++++ Given entries ++++

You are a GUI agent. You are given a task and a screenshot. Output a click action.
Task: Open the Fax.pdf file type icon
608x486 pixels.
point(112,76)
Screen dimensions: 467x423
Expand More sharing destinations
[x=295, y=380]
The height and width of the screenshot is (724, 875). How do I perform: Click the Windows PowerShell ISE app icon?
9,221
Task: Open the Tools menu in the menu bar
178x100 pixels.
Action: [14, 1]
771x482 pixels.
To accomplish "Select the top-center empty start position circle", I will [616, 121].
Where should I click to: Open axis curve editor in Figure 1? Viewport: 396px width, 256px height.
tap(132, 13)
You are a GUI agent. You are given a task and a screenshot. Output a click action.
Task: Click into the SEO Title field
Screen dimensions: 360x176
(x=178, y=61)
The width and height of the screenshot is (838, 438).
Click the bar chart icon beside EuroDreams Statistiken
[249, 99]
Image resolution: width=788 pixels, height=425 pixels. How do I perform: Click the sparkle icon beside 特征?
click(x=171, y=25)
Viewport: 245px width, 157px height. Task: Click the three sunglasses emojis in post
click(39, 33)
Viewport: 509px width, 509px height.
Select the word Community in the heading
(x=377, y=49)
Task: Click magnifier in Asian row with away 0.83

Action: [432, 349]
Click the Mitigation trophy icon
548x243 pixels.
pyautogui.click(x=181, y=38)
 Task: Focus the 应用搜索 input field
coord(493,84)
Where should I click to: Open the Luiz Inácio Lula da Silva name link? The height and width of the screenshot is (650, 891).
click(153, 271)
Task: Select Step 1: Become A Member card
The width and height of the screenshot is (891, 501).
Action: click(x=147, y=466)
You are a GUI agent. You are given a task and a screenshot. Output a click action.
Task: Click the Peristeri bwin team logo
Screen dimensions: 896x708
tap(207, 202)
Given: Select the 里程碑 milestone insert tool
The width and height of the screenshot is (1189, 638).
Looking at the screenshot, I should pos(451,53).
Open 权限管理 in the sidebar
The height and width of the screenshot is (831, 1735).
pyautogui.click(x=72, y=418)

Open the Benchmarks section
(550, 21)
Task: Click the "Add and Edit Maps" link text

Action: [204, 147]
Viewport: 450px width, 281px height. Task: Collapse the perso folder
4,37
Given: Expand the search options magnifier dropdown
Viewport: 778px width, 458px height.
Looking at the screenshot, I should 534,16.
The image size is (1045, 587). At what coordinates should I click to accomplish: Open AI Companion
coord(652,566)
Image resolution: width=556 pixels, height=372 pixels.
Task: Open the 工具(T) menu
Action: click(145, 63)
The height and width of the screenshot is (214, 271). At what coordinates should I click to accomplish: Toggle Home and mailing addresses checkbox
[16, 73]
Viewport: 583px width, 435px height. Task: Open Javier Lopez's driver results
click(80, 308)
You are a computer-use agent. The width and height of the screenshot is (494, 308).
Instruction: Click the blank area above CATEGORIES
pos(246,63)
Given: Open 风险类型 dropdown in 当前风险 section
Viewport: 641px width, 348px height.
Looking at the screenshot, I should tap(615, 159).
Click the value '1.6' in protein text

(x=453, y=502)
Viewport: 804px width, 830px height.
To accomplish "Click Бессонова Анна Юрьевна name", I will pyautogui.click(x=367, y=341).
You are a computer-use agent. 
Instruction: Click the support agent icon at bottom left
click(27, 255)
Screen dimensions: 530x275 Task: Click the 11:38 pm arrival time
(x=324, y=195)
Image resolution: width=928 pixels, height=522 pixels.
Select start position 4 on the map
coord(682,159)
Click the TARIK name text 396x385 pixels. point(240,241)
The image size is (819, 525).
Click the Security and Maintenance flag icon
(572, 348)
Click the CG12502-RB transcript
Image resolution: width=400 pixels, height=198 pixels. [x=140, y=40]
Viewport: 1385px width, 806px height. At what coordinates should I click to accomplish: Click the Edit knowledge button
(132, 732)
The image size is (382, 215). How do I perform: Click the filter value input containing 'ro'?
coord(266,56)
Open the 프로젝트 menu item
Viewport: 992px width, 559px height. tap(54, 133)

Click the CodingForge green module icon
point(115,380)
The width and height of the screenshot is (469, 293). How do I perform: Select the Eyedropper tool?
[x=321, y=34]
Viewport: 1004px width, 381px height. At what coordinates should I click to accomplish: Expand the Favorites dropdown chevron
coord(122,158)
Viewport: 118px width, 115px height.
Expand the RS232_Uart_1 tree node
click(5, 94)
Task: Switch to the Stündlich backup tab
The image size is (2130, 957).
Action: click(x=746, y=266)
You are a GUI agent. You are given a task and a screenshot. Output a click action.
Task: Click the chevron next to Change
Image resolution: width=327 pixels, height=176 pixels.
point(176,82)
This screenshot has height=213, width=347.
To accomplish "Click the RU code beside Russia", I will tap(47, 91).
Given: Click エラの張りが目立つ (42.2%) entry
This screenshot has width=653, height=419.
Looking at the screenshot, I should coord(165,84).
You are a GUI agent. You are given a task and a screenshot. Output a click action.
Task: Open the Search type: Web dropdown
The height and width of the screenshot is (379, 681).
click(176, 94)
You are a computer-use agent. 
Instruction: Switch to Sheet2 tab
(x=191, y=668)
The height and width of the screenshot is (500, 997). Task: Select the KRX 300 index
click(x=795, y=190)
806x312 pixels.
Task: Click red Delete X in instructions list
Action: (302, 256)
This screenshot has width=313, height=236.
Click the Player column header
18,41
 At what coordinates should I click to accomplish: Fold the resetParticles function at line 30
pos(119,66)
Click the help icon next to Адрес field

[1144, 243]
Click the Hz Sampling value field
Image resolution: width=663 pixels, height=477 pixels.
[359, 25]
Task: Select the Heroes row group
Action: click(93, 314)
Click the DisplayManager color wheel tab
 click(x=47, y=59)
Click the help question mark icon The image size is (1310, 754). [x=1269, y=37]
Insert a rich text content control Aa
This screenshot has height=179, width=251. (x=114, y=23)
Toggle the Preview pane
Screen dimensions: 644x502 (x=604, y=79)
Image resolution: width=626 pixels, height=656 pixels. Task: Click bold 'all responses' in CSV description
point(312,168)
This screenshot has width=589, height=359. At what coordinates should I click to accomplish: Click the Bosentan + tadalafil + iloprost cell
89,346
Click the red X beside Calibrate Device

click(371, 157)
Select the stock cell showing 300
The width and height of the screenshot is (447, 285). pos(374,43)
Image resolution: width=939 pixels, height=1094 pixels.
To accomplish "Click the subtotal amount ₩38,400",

++++

Could you restate every record above word for word?

You are a GUI agent. You are given a task and a screenshot. Output a click action.
Task: Open the Fax.pdf file type icon
608x486 pixels.
point(112,76)
Screen dimensions: 467x423
Expand More sharing destinations
[x=295, y=380]
The height and width of the screenshot is (724, 875). How do I perform: Click the Windows PowerShell ISE app icon?
9,221
Task: Open the Tools menu in the menu bar
178x100 pixels.
Action: [14, 1]
771x482 pixels.
To accomplish "Select the top-center empty start position circle", I will [616, 121].
Where should I click to: Open axis curve editor in Figure 1? Viewport: 396px width, 256px height.
tap(132, 13)
You are a GUI agent. You are given a task and a screenshot. Output a click action.
Task: Click into the SEO Title field
Screen dimensions: 360x176
(x=178, y=61)
The width and height of the screenshot is (838, 438).
Click the bar chart icon beside EuroDreams Statistiken
[249, 99]
Image resolution: width=788 pixels, height=425 pixels. How do I perform: Click the sparkle icon beside 特征?
click(x=171, y=25)
Viewport: 245px width, 157px height. Task: Click the three sunglasses emojis in post
click(39, 33)
Viewport: 509px width, 509px height.
Select the word Community in the heading
(x=377, y=49)
Task: Click magnifier in Asian row with away 0.83

Action: [432, 349]
Click the Mitigation trophy icon
548x243 pixels.
pyautogui.click(x=181, y=38)
 Task: Focus the 应用搜索 input field
coord(493,84)
Where should I click to: Open the Luiz Inácio Lula da Silva name link? The height and width of the screenshot is (650, 891).
click(153, 271)
Task: Select Step 1: Become A Member card
The width and height of the screenshot is (891, 501).
Action: click(x=147, y=466)
You are a GUI agent. You are given a task and a screenshot. Output a click action.
Task: Click the Peristeri bwin team logo
Screen dimensions: 896x708
tap(207, 202)
Given: Select the 里程碑 milestone insert tool
The width and height of the screenshot is (1189, 638).
Looking at the screenshot, I should pos(451,53).
Open 权限管理 in the sidebar
The height and width of the screenshot is (831, 1735).
pyautogui.click(x=72, y=418)

Open the Benchmarks section
(550, 21)
Task: Click the "Add and Edit Maps" link text

Action: [204, 147]
Viewport: 450px width, 281px height. Task: Collapse the perso folder
4,37
Given: Expand the search options magnifier dropdown
Viewport: 778px width, 458px height.
Looking at the screenshot, I should 534,16.
The image size is (1045, 587). At what coordinates should I click to accomplish: Open AI Companion
coord(652,566)
Image resolution: width=556 pixels, height=372 pixels.
Task: Open the 工具(T) menu
Action: click(145, 63)
The height and width of the screenshot is (214, 271). At what coordinates should I click to accomplish: Toggle Home and mailing addresses checkbox
[16, 73]
Viewport: 583px width, 435px height. Task: Open Javier Lopez's driver results
click(80, 308)
You are a computer-use agent. The width and height of the screenshot is (494, 308).
Instruction: Click the blank area above CATEGORIES
pos(246,63)
Given: Open 风险类型 dropdown in 当前风险 section
Viewport: 641px width, 348px height.
Looking at the screenshot, I should tap(615, 159).
Click the value '1.6' in protein text

(x=453, y=502)
Viewport: 804px width, 830px height.
To accomplish "Click Бессонова Анна Юрьевна name", I will pyautogui.click(x=367, y=341).
You are a computer-use agent. 
Instruction: Click the support agent icon at bottom left
click(27, 255)
Screen dimensions: 530x275 Task: Click the 11:38 pm arrival time
(x=324, y=195)
Image resolution: width=928 pixels, height=522 pixels.
Select start position 4 on the map
coord(682,159)
Click the TARIK name text 396x385 pixels. point(240,241)
The image size is (819, 525).
Click the Security and Maintenance flag icon
(572, 348)
Click the CG12502-RB transcript
Image resolution: width=400 pixels, height=198 pixels. [x=140, y=40]
Viewport: 1385px width, 806px height. At what coordinates should I click to accomplish: Click the Edit knowledge button
(132, 732)
The image size is (382, 215). How do I perform: Click the filter value input containing 'ro'?
coord(266,56)
Open the 프로젝트 menu item
Viewport: 992px width, 559px height. tap(54, 133)

Click the CodingForge green module icon
point(115,380)
The width and height of the screenshot is (469, 293). How do I perform: Select the Eyedropper tool?
[x=321, y=34]
Viewport: 1004px width, 381px height. At what coordinates should I click to accomplish: Expand the Favorites dropdown chevron
coord(122,158)
Viewport: 118px width, 115px height.
Expand the RS232_Uart_1 tree node
click(5, 94)
Task: Switch to the Stündlich backup tab
The image size is (2130, 957).
Action: click(x=746, y=266)
You are a GUI agent. You are given a task and a screenshot. Output a click action.
Task: Click the chevron next to Change
Image resolution: width=327 pixels, height=176 pixels.
point(176,82)
This screenshot has height=213, width=347.
To accomplish "Click the RU code beside Russia", I will tap(47, 91).
Given: Click エラの張りが目立つ (42.2%) entry
This screenshot has width=653, height=419.
Looking at the screenshot, I should coord(165,84).
You are a GUI agent. You are given a task and a screenshot. Output a click action.
Task: Open the Search type: Web dropdown
The height and width of the screenshot is (379, 681).
click(176, 94)
You are a computer-use agent. 
Instruction: Switch to Sheet2 tab
(x=191, y=668)
The height and width of the screenshot is (500, 997). Task: Select the KRX 300 index
click(x=795, y=190)
806x312 pixels.
Task: Click red Delete X in instructions list
Action: (302, 256)
This screenshot has width=313, height=236.
Click the Player column header
18,41
 At what coordinates should I click to accomplish: Fold the resetParticles function at line 30
pos(119,66)
Click the help icon next to Адрес field

[1144, 243]
Click the Hz Sampling value field
Image resolution: width=663 pixels, height=477 pixels.
[359, 25]
Task: Select the Heroes row group
Action: click(93, 314)
Click the DisplayManager color wheel tab
 click(x=47, y=59)
Click the help question mark icon The image size is (1310, 754). [x=1269, y=37]
Insert a rich text content control Aa
This screenshot has height=179, width=251. (x=114, y=23)
Toggle the Preview pane
Screen dimensions: 644x502 (x=604, y=79)
Image resolution: width=626 pixels, height=656 pixels. Task: Click bold 'all responses' in CSV description
point(312,168)
This screenshot has width=589, height=359. At what coordinates should I click to accomplish: Click the Bosentan + tadalafil + iloprost cell
89,346
Click the red X beside Calibrate Device

click(371, 157)
Select the stock cell showing 300
The width and height of the screenshot is (447, 285). pos(374,43)
Image resolution: width=939 pixels, height=1094 pixels.
To accomplish "Click the subtotal amount ₩38,400",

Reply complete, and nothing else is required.